Jamal Murray dà subito il benvenuto nella serie al rientrante Mike Conley segnando 5 punti in fila, ma i Nuggets si disuniscono in fretta in difesa e Joe Ingles può alzare due alley-oop a Donovan Mitchell e Rudy Gobert che valgono l’11-5. L'entrata di Jerami Grant stabilizza un po' la difesa dei Nuggets ma l'attacco immediatamente soffre, anche se i Jazz non ne approfittano complice l'1/6 dalla lunga distanza. Denver non trova mai fluidità nella metà campo offensiva (6 canestri e 7 palle perse) e viene addirittura doppiata sul 24-12 complice un grande Gobert (12+8 nel solo primo quarto), prima di andare alla prima pausa lunga sul 25-14.

 

I Nuggets non cambiano marcia nel secondo quarto, anzi semmai ne perdono ancora con Jokic e Murray entrambi in panchina: i Jazz ne approfittano e con due triple di Conley piazzano un parziale di 9-2 che costringe un disperato coach Malone al timeout. Non appena rientra Jokic, coach Snyder risponde reinserendo Gobert e il francese risponde presente segnando subito sei punti in fila, spingendo il vantaggio dei suoi fino al +22. Neanche il rientro dei titolari dei Nuggets cambia la sostanza della partita, con i Jazz che viaggiano sul velluto e sul +25 costringono Denver al terzo timeout del quarto.

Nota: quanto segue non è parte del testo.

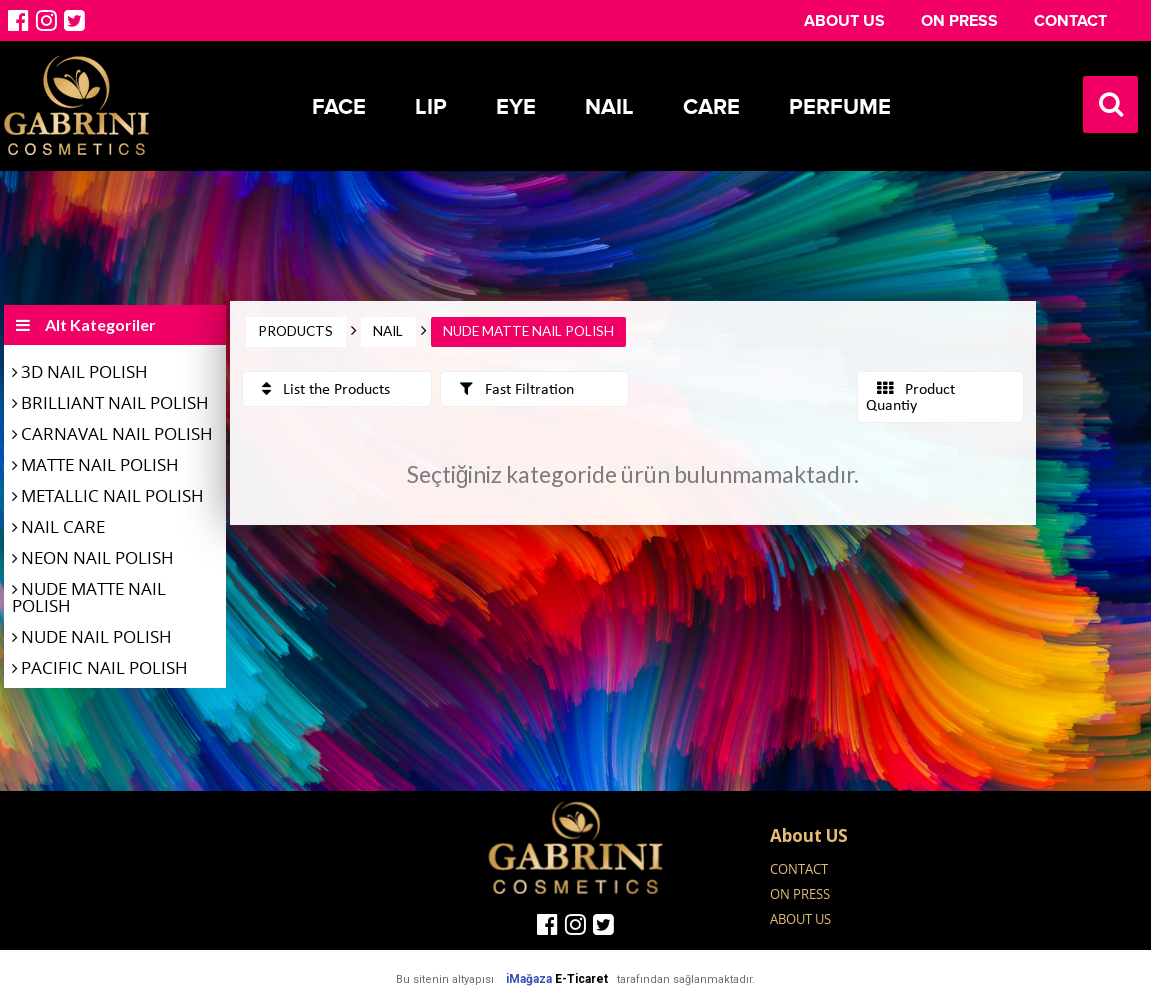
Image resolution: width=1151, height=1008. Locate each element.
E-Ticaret (581, 979)
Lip (431, 107)
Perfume (840, 107)
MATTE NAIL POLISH (100, 464)
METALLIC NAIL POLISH (112, 495)
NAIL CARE (63, 526)
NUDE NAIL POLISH (96, 636)
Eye (516, 107)
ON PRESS (959, 21)
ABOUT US (844, 21)
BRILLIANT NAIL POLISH (115, 402)
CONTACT (1070, 21)
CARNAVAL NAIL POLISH (117, 433)
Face (339, 107)
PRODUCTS (295, 331)
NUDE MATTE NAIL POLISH (89, 597)
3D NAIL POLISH (84, 371)
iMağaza (529, 979)
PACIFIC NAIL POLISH (104, 667)
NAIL (388, 331)
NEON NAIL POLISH (97, 557)
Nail (609, 107)
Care (711, 107)
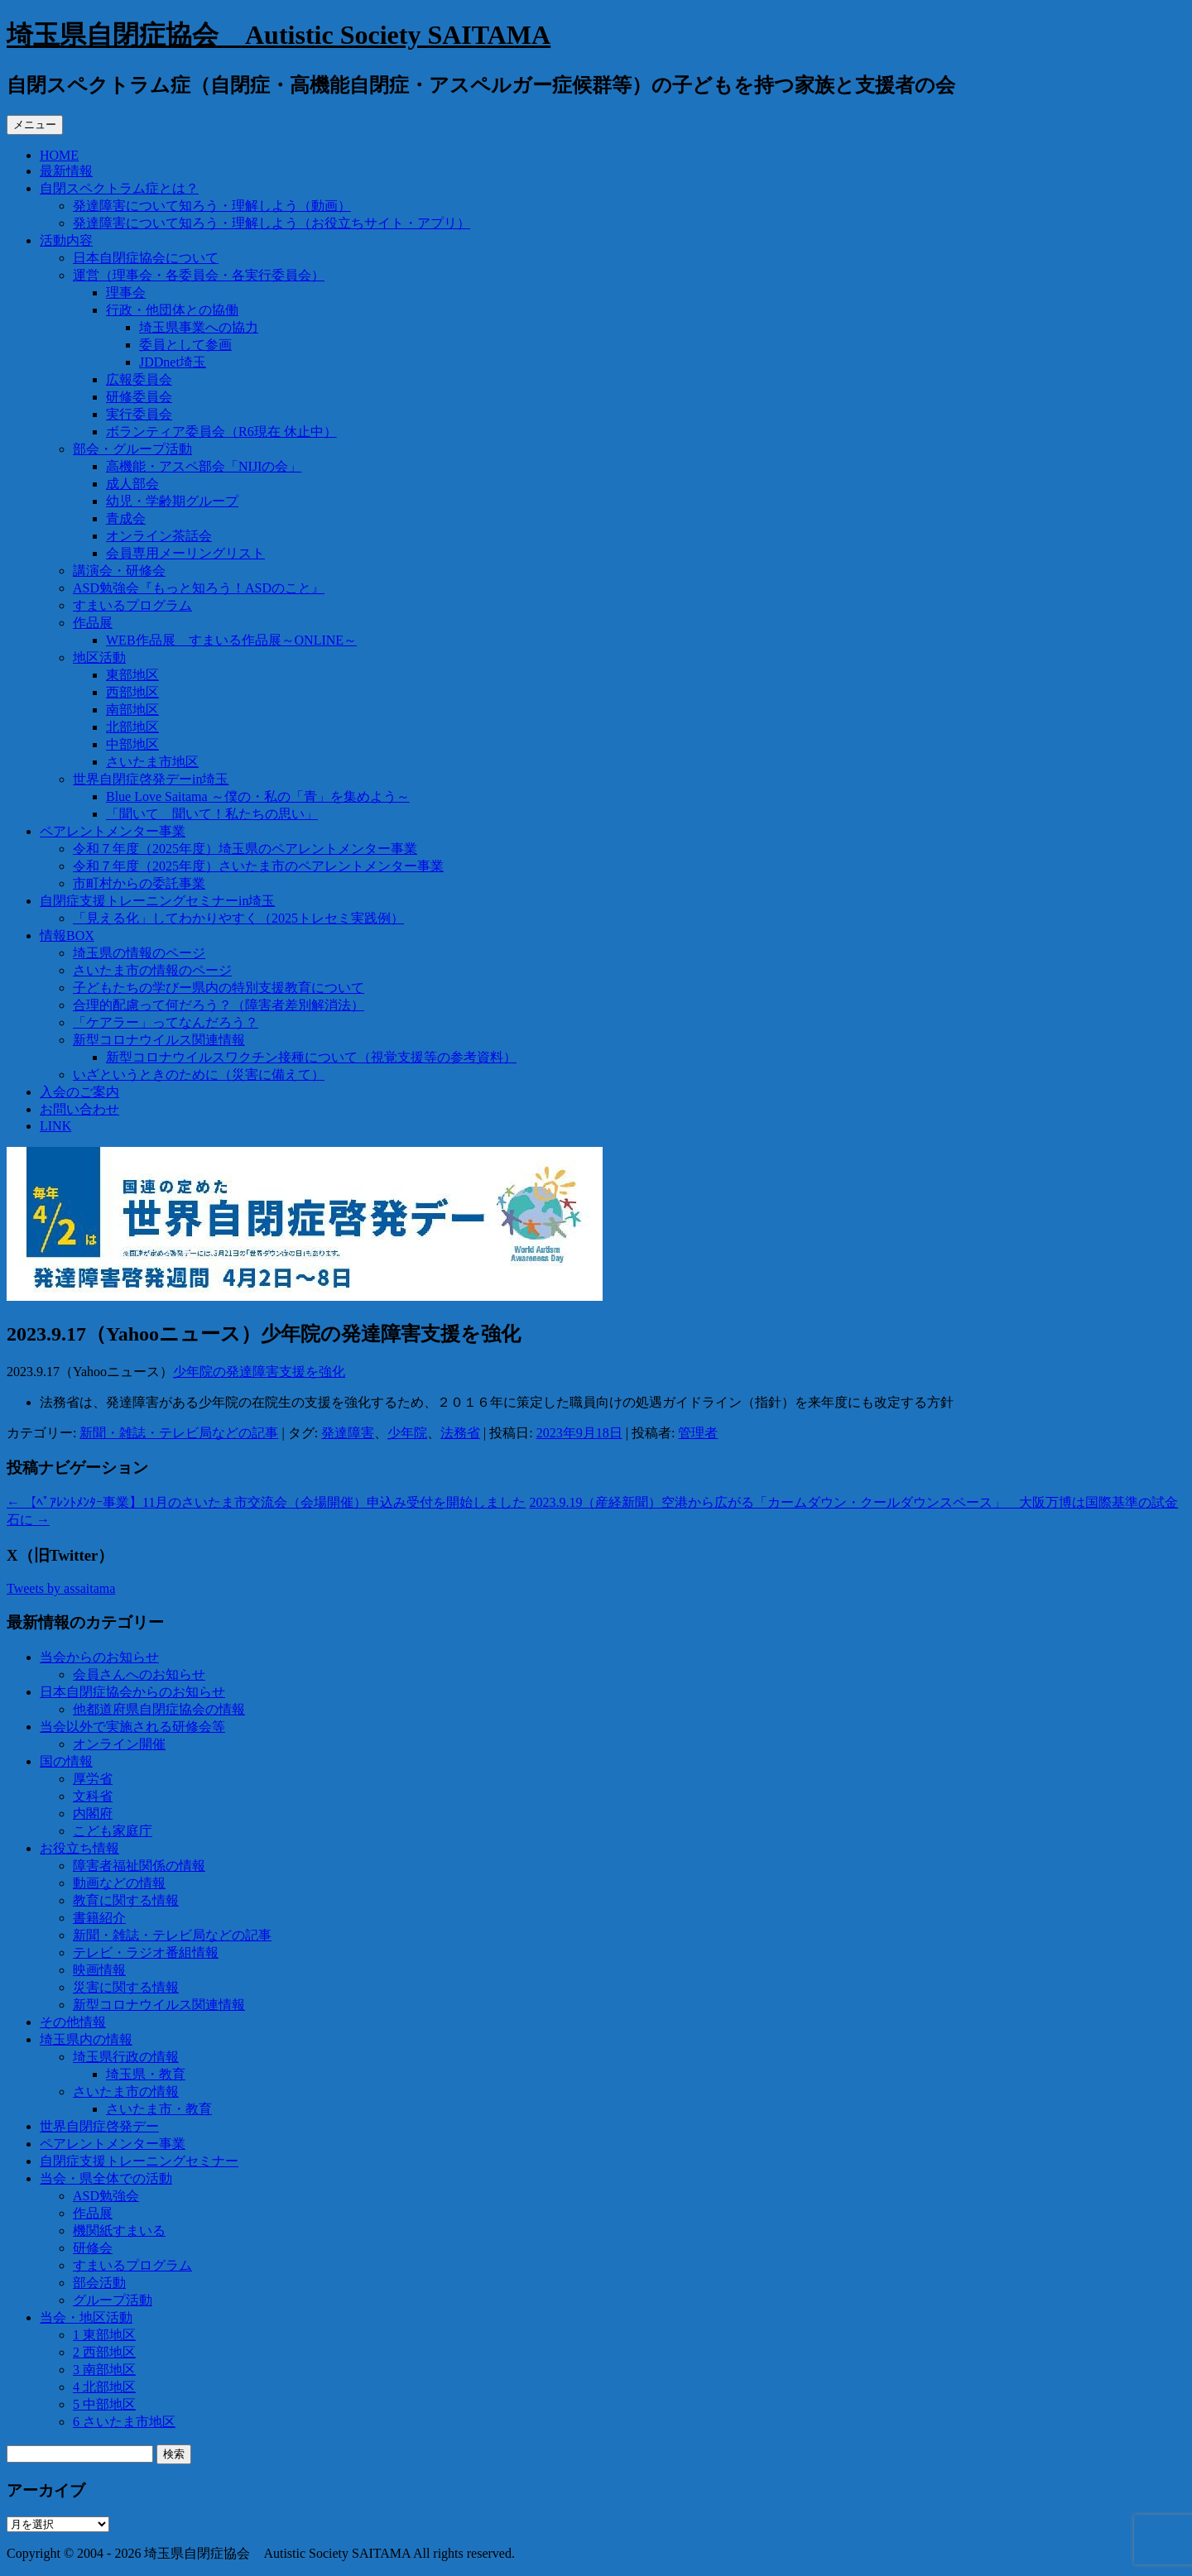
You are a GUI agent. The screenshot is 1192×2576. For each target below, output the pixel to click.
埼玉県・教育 (145, 2074)
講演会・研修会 (119, 571)
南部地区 (132, 710)
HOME (59, 155)
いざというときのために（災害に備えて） (198, 1074)
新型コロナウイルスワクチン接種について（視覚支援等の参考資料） (311, 1057)
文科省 (93, 1796)
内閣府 (93, 1813)
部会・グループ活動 (132, 449)
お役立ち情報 (79, 1848)
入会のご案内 (79, 1092)
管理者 (698, 1433)
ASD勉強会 (106, 2196)
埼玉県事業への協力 (198, 327)
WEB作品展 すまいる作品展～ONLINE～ (231, 640)
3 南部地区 (104, 2370)
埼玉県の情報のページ (139, 953)
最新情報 (66, 171)
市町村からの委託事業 (139, 883)
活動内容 (66, 240)
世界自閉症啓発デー (99, 2126)
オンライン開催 (119, 1744)
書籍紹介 (99, 1918)
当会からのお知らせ (99, 1657)
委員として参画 (185, 345)
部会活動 (99, 2283)
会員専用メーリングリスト (185, 553)
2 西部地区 (104, 2352)
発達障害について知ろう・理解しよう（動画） (212, 206)
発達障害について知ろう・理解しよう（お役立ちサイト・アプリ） (271, 223)
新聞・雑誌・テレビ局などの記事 (178, 1433)
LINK (55, 1126)
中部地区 (132, 744)
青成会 (126, 518)
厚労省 (93, 1779)
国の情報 (66, 1761)
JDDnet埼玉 (172, 362)
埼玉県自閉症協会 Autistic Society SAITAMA (278, 35)
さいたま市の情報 (126, 2091)
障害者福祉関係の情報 (139, 1866)
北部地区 (132, 727)
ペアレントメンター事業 (112, 831)
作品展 (93, 623)
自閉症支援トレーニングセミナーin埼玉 (157, 901)
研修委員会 (139, 397)
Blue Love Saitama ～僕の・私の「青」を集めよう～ (258, 796)
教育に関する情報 (126, 1900)
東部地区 (132, 675)
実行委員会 (139, 414)
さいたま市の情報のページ (152, 970)
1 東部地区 (104, 2335)
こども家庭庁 (112, 1831)
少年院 (407, 1433)
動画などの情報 (119, 1883)
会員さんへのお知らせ (139, 1674)
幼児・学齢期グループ (172, 501)
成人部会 (132, 484)
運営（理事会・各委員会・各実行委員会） (198, 275)
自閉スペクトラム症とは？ (119, 188)
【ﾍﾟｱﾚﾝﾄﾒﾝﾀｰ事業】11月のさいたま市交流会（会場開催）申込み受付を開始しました (266, 1502)
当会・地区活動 (86, 2317)
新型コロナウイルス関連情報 (159, 1040)
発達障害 (347, 1433)
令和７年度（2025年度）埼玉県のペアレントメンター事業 (245, 849)
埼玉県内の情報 (86, 2039)
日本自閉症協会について (146, 258)
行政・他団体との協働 (172, 310)
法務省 (460, 1433)
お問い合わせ (79, 1109)
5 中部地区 (104, 2404)
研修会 (93, 2248)
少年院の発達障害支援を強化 (259, 1372)
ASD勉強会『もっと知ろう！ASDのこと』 (198, 588)
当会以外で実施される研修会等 (132, 1727)
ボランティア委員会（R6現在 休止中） (221, 432)
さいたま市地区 (152, 762)
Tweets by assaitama (61, 1588)
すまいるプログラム (132, 605)
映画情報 (99, 1970)
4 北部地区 (104, 2387)
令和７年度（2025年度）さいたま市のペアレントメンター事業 (258, 866)
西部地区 (132, 692)
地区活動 (99, 657)
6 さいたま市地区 (124, 2422)
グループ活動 (112, 2300)
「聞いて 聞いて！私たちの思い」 (212, 814)
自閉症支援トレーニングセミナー (139, 2161)
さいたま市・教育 (159, 2109)
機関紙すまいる (119, 2230)
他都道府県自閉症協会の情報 (159, 1709)
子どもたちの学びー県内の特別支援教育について (218, 988)
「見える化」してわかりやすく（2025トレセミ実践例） (238, 918)
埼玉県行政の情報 (126, 2057)
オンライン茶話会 (159, 536)
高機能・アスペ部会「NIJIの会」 (203, 466)
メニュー (34, 124)
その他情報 (73, 2022)
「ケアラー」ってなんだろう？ (165, 1022)
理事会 (126, 292)
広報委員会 (139, 379)
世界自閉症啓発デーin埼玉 (150, 779)
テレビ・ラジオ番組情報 (146, 1952)
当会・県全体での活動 (106, 2178)
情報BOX (67, 935)
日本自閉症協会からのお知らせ (132, 1692)
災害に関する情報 (126, 1987)
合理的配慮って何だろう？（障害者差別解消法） (218, 1005)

Due triple in fila di Murray e Millsap ricuciono un po' lo strappo, ma una super tripla di Conley manda i Jazz avanti all'intervallo sul 59-42.

Il racconto del secondo tempo

Denver lascia seduto Porter Jr. a inizio terzo quarto e prova a rimettere in piedi la partita, ma Conley è incandescente e sale a 6/6 da tre punti, spingendo di nuovo il vantaggio dei suoi sopra le 20 lunghezze con un gioco da quattro punti. I Nuggets provano a cambiare le carte in tavola grazie all'atletismo di Jerami Grant, l'unico con un minimo di energia ed impegno difensivo, ma è anche l'attacco degli uomini di coach Malone a non funzionare, senza mai mettere piede in area. La rubata difensiva e la schiacciata di pura energia di Donovan Mitchell valgono il +30 per i Jazz e chiudono di fatto la partita prima ancora del termine del terzo quarto. La partita di fatto non c'è più: i Jazz dominano in lungo e in largo e devono giusto far passare il tempo attendendo la sirena finale, con gli ultimi minuti di garbage time che sono di proprietà di Bol Bol.